Recientemente, otra poeta ha recordado esta otra acepción de exilio al tratar de presentar y explicar su propia poética en la nota introductoria de un cuaderno suyo (Umbrías, La Habana, 1999): «El exiliado es capaz de penetrar en todo a carta cabal, por ausencia de tangibles lazos. El exilio de los pactos posibles. Nuestra experiencia es un perpetuo aislamiento de los seres y las cosas. Aquello a lo que nos unimos, lo que pretendemos, nos separa del resto»8. Exilio, aislamiento, reticencia, velamiento: he ahí algunas claves de la obra Caridad Atencio.

La problematización del estar (adentro, afuera) en que se ha basado la acepción usual de exilio para los cubanos insulares resulta básica en el siguiente fragmento de un poema de Teresa Melo aparecido en El vino del error (La Habana, 1998):

Tiene que haber un modo menos amargo de salvar la luminosidad del cielo para la foto infinita del turista La isla cae en mí como el martillo del juez sobre la mesa sobresalta los rostros más inocentes La isla está en mí mira qué fácilmente lo decimos los que no sabemos si vamos a salvar ningún cielo ni a cruzar seguros la esquina donde dos voces se interrogan y dicen: vamos a jugar a quiénes de los que están aquí pudieran estar en cualquier lugar del mundo ahora9.

«Aquí» no hace pareja con ‘ahora’, sino con entonces (aquí, entonces); mientras que ‘ahora’ hace pareja con ‘allí’, «cualquier lugar del mundo». Espacio y tiempo se disocian. El sentido de pertenencia se fragmenta. La simultaneidad problematiza la presencia en el espacio. Esa especie de acto mágico o de ubicuidad que consiste en estar hoy dentro y mañana fuera se ha convertido en un suceso extraordinariamente cotidiano entre ciudadanos de Cuba, lo cual también hace más difícil la historización actual de la literatura cubana a partir de los criterios vigentes. ¿Dónde, por ejemplo, se reconoce situado el hablante de esta «historia posible», de Francisco Morán (Habanero tú, Madrid, 1997)? ¿Cuál de los territorios de la poesía cubana designa el «aquí»?

Esta inscripción,
aquella melodía,
la memoria de la sal,
tablas, naufragios y
ofrendas,
explicarían en un español
casi inaudible:
hasta aquí
llegaba
la Habana10

Si el «aquí» no se confunde con algún ‘allí’ es por la voluntad testimonial que preside esa «inscripción». Porque resulta evidente que esa «Habana» testimoniada desbordó en algún momento sus límites cartográficos, sus habituales fronteras. He ahí algunas observaciones y preguntas impostergables al momento de estudiar e historizar algunas de las mejores contribuciones recientes al cuerpo todo de la literatura cubana.
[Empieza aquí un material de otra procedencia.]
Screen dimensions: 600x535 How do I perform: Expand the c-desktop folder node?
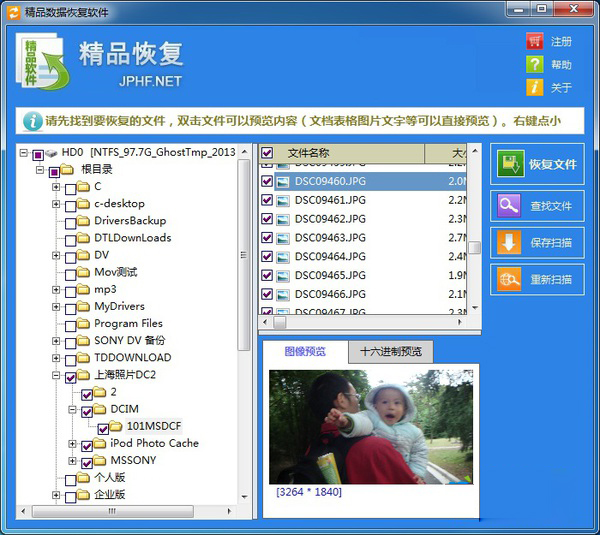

* Anales de Literatura Hispanoamericana [Universidad Complutense de Madrid], vol 31, 2002, pp.39-56.

1. Me refiero a «De lírica a novela y otros desencuadres (a propósito de Cuba)» , inédito.

2. El ejercicio de lectura de la sospecha que ha realizado recientemente Antonio Benítez Rojo (La isla que se repite, Barcelona: Casiopea, 1998) a propósito de la producción de Guillén correspondiente a 1970 y 1980 aporta otros datos de interés para extender, en el caso de este importante poeta, la referida sensibilización a la zona final de su trayectoria.

3. Ramón Fernández Larrea

4. Norge Espinosa.

5. Emilio García Montiel.

6. Damaris Calderón.

7. Martí constituye una presencia caracterizadora del nuevo estado de la literatura cubana, tanto por la frecuencia con que aparecen en el cuerpo de ésta referencias, alusiones y otras modalidades de relación intertextual con su obra, como por la distinta orientación de la lectura que está en la base de ese intercambio.

8. Caridad Atencio. Umbrías. La Habana, Letras Cubanas, 1999.

9. Teresa Melo. «Poema», El vino del error, La Habana: Ediciones UNION, 1998.

10. Francisco Morán. «Poema», Habanero tú, Madrid, 1997.

Osmar Sánchez Aguilera (La Habana, 1961). Doctor en Literatura Hispánica, por El Colegio de México. Autor de Otros pensamientos en la Habana (Cuba, 1994) y coautor de José Martí, político y poeta (Venezuela, 1992). Ha colaborado en varios libros colectivos, el más reciente de los cuales es Cuba. Poesía, arte y sociedad. Seis ensayos (Madrid, 2006). Artículos suyos han aparecido en publicaciones especializadas de España, Venezuela, Puerto Rico, México, Francia, Cuba y Colombia Colaboró en el Diccionario Enciclopédico de las Letras de América Latina (Biblioteca Ayacucho, 1995-1998).